Today we have an excellent guest post from an anonymous IT Industry Analyst! I'm not naming names, but this person is from a firm that sounds kind of like Gardener or Forest Rangers or something similar.

Enjoy this article. As you would expect from someone who writes "planning assumptions" and other nonsense for a living, it is very excellently written and pretty durn funny (O-holes!  snort).


Here’s a quick memorandum to Cranky Product Manager, Cranky Marketer, Cranky CEO, and all the other members of the Cranky League. You may be shocked to hear that you have my sympathy…Up to a point. As soon as it starts warping the relationship between vendor and analyst, your collective crankiness means exactly Jacques Merde.

You should take a good look at how dysfunctional families behave, since as a group, that’s how many of you operate when dealing with the outside world. In exactly the same fashion as a dysfunctional family, you pretend that you can conceal your problems from outsiders. (You can’t.) If one of these outsiders takes note of these problems, you denounce them loudly and angrily. (It’s not convincing.) And you refuse help from anyone, not because you might need it, but because the shame of admitting to your problems might cause some beloved, confidence-defining portion of your anatomy to shrivel up and fall off. (It won’t.)

Just like any dysfunctional family, your attention is focused inwards. The tiny world inside your four walls, even if it gets abysmally ugly, can dominate your mind in the same way that a moth can’t think of anything but slamming itself over and over against a porch light. In contrast, outsiders—customers, partners, analysts, journalists—are just an annoying distraction. You want to get any odiously necessary contact with outsiders over with as quickly as possible, because you have to get back to winning that incandescent argument with the obnoxious twit who works on the next floor up.  And you act surprised when people don’t seem to like you.

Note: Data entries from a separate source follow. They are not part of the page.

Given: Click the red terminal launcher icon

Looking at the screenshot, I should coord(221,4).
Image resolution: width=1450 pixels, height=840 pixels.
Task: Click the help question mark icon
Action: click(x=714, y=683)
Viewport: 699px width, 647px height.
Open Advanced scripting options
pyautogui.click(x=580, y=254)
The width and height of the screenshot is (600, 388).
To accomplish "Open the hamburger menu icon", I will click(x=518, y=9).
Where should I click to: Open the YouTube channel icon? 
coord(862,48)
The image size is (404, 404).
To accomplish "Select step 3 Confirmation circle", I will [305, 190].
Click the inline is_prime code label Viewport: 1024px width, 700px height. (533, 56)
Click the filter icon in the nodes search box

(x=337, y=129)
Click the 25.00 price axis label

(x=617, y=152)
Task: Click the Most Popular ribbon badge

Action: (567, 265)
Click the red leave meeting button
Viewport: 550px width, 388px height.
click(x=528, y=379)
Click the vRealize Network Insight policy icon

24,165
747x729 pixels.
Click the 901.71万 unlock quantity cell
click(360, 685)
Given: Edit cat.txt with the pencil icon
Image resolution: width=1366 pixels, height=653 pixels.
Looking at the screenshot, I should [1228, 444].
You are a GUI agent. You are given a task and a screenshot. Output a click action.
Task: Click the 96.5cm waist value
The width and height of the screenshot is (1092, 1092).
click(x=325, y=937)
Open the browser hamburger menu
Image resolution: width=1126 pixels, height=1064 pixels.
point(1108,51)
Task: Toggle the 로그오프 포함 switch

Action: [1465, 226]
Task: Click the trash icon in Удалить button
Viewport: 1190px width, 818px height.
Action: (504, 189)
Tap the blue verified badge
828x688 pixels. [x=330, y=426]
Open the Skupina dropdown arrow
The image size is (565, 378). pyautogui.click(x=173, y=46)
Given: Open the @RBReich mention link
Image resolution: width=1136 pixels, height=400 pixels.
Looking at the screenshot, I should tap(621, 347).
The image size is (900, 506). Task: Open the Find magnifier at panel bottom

If you think the dysfunctional family comparison is unfair, let’s take a look at how neurotic your behavior really is. We’ll use a typical pre-launch analyst briefing as a case study.

  • You want to get analysts to praise your upcoming Mega- Über-Super Release Of Ultimate Power And Awesomeness. (Check that box: “Get analyst buy-in.”) However, you wait until the last possible moment to give the briefing, when it’s far too late for analyst feedback to have even the slightest effect on the release. Everyone knows what you really want is validation. When you don’t get it, you act hurt and outraged, like the relatives who ignore you the rest of the calendar year, but there’s hell to pay if you forget to send them a Christmas card.

  • You try to convince the analysts, during the briefing, by talking them to death. Surely, if you keep piling up the words, the collective weight of them will crush any objections. Forget having a conversation, or questions, or even a bathroom break. And why stop talking long enough to show the product, when you can continue describing it in terms of abstract boxes, circles, trapezoids, and arrows in a PowerPoint slide? Or 187 PowerPoint slides?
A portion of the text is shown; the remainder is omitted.